▶ **What you will do**:
Pick out each line of the listing below that contains the string "point", and copy those lines.

-- -- --

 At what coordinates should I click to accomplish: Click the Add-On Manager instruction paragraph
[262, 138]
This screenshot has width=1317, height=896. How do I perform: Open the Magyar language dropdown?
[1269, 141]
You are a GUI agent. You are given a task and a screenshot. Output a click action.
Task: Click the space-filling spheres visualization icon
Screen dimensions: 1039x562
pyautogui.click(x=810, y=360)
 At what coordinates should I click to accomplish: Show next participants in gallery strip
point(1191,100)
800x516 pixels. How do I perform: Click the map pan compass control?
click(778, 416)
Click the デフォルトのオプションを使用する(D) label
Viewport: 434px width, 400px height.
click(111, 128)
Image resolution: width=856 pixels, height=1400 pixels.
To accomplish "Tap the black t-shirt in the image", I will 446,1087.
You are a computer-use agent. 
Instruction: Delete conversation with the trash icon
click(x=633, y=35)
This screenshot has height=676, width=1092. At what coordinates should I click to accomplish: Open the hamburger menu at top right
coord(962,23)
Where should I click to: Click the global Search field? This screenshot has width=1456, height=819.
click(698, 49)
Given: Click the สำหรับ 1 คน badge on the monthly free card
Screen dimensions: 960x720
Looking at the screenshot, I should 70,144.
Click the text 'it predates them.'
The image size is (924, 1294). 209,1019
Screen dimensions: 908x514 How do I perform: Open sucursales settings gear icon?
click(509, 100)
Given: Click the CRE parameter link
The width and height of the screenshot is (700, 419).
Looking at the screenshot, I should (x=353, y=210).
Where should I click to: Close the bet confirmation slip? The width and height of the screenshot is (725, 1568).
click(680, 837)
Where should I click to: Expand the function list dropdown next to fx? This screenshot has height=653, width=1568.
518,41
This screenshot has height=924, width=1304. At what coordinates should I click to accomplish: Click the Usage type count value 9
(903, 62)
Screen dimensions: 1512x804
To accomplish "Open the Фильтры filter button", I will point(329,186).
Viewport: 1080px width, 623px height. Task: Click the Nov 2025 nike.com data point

-- -- --

▶ **Solution for this task**:
point(1191,100)
To accomplish "Open the Фильтры filter button", I will point(329,186).
Viewport: 1080px width, 623px height. Task: Click the Nov 2025 nike.com data point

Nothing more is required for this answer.